The AI Boom Is Here. The Cloud May Not Be Ready.

Now cloud providers, including Amazon Web Services, Microsoft Azure and Google Cloud are under pressure to change that calculus to meet the computing demands of a major AI boom—and as other hardware providers see a potential opening.

“There’s a pretty big imbalance between demand and supply at the moment,” said Chetan Kapoor, director of product management at Amazon Web Services’ Elastic Compute Cloud division.

Most generative AI models today are trained and run in the cloud. These models, designed to generate original text and analysis, can be anywhere from 10 times to a 100 times bigger than older AI models, said Ziad Asghar, senior vice president of product management at Qualcomm Technologies, adding that the number of use cases as well as the number of users are also exploding.

“There is insatiable demand,” for running large language models right now, including in industry sectors like manufacturing and finance, said Nidhi Chappell, general manager of Azure AI Infrastructure.

It is putting more pressure than ever on a limited amount of computing capacity that relies on an even more limited number of specialized chips, such as graphic chips, or GPUs, from Nvidia. Companies like Johnson & Johnson, Visa, Chevron and others all said they anticipate using cloud providers for generative AI-related use cases.

But much of the infrastructure wasn’t built for running such large and complex systems. Cloud sold itself as a convenient replacement for on-premise servers that could easily scale up and down capacity with a pay-as-you-go pricing model. Much of today’s cloud footprint consists of servers designed to run multiple workloads at the same time that leverage general-purpose CPU chips.

A minority of it, according to analysts, runs on chips optimized for AI, such as GPUs and servers designed to function in collaborative clusters to support bigger workloads, including large AI models. GPUs are better for AI since they can handle many computations at once, whereas CPUs handle fewer computations simultaneously.

At AWS, one cluster can contain up to 20,000 GPUs. AI-optimized infrastructure is a small percentage of the company’s overall cloud footprint, said Kapoor, but it is growing at a much faster rate. He said the company plans to deploy multiple AI-optimized server clusters over the next 12 months.

Microsoft Azure and Google Cloud Platform said they are similarly working to make AI infrastructure a greater part of their overall fleets. However, Microsoft’s Chappell said that that doesn’t mean the company is necessarily moving away from the shared server—general purpose computing—which is still valuable for companies.

Other hardware providers have an opportunity to make a play here, said Lee Sustar, principal analyst at tech research and advisory firm Forrester, covering public cloud computing for the enterprise.

Dell Technologies expects that high cloud costs, linked to heavy use—including training models—could push some companies to consider on-premises deployments. The computer maker has a server designed for that use.

“The existing economic models of primarily the public cloud environment weren’t really optimized for the kind of demand and activity level that we’re going to see as people move into these AI systems,” Dell’s Global Chief Technology Officer John Roese said.

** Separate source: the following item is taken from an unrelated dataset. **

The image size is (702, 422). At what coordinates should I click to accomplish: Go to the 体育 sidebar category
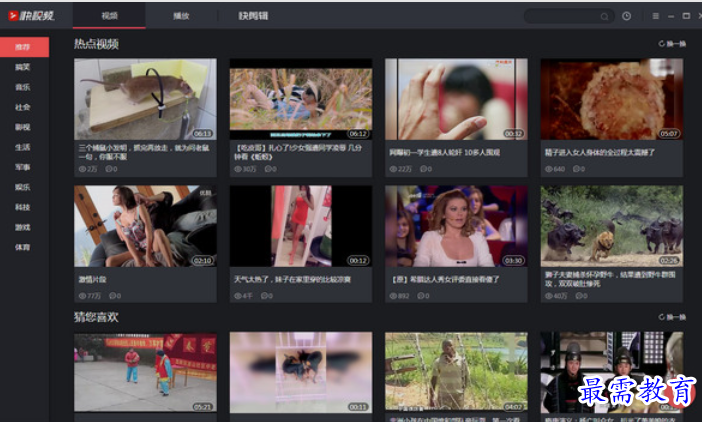coord(22,247)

On premises, companies could save on costs like networking and data storage, Roese said.

Cloud providers said they have several offerings available at different costs and that in the long term, on-premises deployments could end up costing more because enterprises would have to make huge investments when they want to upgrade hardware.

Qualcomm said that in some cases it might be cheaper and faster for companies to run models on individual devices, taking some pressure off the cloud. The company is currently working to equip devices with the ability to run larger and larger models.

And Hewlett Packard Enterprise is rolling out its own public cloud service, powered by a supercomputer, that will be available to enterprises looking to train generative AI models in the second half of 2023. Like some of the newer cloud infrastructure, it has the advantage of being purposely built for large-scale AI use cases, said Justin Hotard, executive vice president and general manager of High Performance Computing, AI & Labs.

Hardware providers agree that it is still early days and that the solution could ultimately be hybrid, with some computing happening on the cloud and some on individual devices, for example.

In the long term, Sustar said, the raison d’être of cloud is fundamentally changing from a replacement for companies’ difficult-to-maintain on-premise hardware to something qualitatively new: Computing power available at a scale heretofore unavailable to enterprises.

“It’s really a phase change in terms of how we look at infrastructure, how we architected the structure, how we deliver the infrastructure,” said Amin Vahdat, vice president and general manager of machine learning, systems and Cloud AI at Google Cloud.